2022/12/30 21:07
前野健太年末ライブ。
今年3度目になる吉祥寺MANDA-LA2。
いつも受付で予約番号と名前を告げるとき、なんだか面接とかオーディションに来たみたいだなって思う。44番、保立です。
マエケンのライブは、というよりライブのマエケンは、草花のよう。今年、夏のライブを観たあとでそう思った。
たとえば、散歩途中の道ばたで雑草の花をプチプチっと摘んで帰ると、家に着く頃には花はもう力なくうなだれている。茎の先をチョキンと切って、小さな花瓶の水に差し、光の入る場所に置いておく。すると、もうダメかと思っていたものが、ゆっくり水を吸い上げて、だんだん起き上がっていく。1時間もすると見事なまでに生き返り、花はすっかり太陽の方を向いている。
ライブ中のマエケンは、すごくそれに似ている気がする。
拍手で迎えられステージに登場するサングラスのマエケンは、うなだれてはないけれど、哀愁がただよって。
それが、ギターを抱えてMCをして、歌を歌っていくうちに、何を吸い上げているのか分からないけど、みるみる起き上がっていく。花みたいに生き返っていく。その様子は見事なもので、感動的というか狂気的というか、やっぱり見事としか言いようがない。
今回のライブでは、ステージに登場したマエケンは不思議ともう既に半分咲いていた。
たっぷり2時間半、満開に生き返り、無事今年も終演した。
帰宅後、年始まで視聴可能という配信も購入し、また見ていると、終盤ひょんな展開でカメラのアングルが切り替わり、観客の中に私の顔も映り込んでいた。

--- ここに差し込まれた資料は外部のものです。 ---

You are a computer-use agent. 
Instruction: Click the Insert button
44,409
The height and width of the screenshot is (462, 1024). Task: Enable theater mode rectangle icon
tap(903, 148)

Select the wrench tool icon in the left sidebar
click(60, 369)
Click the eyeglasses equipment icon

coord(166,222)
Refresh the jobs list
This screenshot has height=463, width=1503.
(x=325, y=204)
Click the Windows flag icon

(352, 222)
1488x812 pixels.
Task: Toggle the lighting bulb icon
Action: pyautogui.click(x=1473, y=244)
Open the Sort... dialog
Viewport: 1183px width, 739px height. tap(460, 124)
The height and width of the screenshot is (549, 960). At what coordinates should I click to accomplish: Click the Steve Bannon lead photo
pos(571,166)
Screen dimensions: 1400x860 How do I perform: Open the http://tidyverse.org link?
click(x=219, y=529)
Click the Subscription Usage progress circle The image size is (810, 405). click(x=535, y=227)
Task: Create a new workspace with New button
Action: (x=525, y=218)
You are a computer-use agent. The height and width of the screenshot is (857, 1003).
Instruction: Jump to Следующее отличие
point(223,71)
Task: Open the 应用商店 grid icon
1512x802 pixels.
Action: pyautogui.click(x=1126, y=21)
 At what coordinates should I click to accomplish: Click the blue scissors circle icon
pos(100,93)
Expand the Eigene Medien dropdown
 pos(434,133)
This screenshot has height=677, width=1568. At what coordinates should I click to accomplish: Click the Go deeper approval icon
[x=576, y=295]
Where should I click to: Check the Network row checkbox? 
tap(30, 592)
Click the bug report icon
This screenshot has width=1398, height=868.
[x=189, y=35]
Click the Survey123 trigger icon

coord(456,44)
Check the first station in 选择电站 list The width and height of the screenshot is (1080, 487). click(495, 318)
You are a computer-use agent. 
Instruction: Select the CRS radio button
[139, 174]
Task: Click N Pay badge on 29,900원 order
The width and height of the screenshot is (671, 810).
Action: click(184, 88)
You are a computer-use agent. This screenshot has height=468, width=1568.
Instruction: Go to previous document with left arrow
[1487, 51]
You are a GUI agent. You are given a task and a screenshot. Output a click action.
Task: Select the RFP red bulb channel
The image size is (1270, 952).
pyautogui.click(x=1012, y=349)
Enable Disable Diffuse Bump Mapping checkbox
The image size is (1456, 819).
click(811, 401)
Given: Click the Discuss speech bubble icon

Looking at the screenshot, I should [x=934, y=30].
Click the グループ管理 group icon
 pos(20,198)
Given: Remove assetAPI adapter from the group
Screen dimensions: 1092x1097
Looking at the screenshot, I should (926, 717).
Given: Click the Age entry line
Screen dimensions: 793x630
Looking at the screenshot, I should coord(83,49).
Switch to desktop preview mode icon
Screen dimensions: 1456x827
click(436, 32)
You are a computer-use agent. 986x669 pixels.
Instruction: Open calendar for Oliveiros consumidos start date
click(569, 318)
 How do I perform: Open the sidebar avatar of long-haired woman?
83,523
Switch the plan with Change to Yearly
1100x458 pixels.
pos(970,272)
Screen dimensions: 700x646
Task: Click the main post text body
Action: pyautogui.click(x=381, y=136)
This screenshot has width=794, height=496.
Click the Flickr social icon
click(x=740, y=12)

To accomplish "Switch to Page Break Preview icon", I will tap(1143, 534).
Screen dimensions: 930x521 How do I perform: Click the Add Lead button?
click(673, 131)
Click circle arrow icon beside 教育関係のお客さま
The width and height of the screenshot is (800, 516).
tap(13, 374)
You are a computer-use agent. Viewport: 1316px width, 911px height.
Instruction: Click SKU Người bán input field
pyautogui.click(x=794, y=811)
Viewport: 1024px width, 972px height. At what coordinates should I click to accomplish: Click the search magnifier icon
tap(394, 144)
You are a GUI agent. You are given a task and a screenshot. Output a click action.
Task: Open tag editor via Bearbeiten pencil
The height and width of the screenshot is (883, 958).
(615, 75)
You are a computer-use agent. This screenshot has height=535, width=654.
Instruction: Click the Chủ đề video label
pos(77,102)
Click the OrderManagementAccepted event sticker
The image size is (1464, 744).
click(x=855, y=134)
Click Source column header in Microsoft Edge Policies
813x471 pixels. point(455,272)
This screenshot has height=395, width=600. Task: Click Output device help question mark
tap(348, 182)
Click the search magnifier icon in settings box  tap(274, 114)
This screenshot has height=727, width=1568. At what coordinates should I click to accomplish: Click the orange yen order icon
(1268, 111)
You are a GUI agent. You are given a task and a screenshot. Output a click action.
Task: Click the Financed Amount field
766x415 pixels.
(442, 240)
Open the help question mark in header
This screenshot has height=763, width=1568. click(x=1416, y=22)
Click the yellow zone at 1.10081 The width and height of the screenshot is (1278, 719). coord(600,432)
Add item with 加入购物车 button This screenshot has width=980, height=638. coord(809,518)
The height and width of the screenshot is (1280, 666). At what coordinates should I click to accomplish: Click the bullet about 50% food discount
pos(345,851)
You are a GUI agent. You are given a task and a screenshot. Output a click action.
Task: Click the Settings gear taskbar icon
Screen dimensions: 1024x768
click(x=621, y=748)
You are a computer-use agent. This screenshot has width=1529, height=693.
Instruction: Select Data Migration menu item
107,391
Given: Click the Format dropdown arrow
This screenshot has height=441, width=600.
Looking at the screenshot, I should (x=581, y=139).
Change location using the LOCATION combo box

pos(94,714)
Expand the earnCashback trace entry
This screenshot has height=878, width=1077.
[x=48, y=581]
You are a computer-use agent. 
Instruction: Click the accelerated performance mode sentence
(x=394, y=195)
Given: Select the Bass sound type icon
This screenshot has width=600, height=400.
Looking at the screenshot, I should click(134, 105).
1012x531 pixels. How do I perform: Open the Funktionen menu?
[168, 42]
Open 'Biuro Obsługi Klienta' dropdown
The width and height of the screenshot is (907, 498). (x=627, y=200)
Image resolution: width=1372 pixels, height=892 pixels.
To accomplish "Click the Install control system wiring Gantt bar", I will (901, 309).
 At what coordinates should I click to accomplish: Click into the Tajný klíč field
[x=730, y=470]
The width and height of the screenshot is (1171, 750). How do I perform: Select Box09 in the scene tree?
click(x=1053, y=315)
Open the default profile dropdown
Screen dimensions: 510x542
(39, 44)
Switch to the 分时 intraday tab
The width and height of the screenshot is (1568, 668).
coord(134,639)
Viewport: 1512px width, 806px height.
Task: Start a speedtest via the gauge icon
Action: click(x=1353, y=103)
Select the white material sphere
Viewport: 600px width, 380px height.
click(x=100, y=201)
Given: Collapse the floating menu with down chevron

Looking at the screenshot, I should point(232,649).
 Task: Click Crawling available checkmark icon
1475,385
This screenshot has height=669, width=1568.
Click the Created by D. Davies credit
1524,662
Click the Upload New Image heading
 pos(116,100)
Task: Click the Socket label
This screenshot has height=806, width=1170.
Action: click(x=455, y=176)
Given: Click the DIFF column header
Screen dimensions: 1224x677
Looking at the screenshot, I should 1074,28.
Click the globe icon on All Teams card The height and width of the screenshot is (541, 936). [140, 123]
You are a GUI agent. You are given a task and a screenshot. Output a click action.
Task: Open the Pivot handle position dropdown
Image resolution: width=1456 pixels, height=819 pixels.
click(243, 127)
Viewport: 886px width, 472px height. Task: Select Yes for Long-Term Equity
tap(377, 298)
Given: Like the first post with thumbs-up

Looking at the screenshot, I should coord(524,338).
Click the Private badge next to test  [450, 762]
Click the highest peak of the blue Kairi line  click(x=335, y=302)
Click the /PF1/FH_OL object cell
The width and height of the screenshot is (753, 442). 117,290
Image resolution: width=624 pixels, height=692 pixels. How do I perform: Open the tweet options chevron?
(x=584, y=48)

ライブを観ている自分を観る、というのは、たぶんこれが初めてなんじゃないか。うっとり惚けた顔が、マスクをしていても、結構恥ずかしい。
面白いなと思ったのは、そこにいる自分がなんだか小学生みたいに見えること。
小学生の頃の自分とほとんど変わっていないなと。臆病で、好奇心がいっぱい。
私は私以外のものにはなれないね、と妙に腑に落ちた。
楽しそうにしている自分の姿を見ながら、良かったねぇ、とまるで親心かのように、
パソコンの画面に向かって、39歳の自分がうんうん頷いている。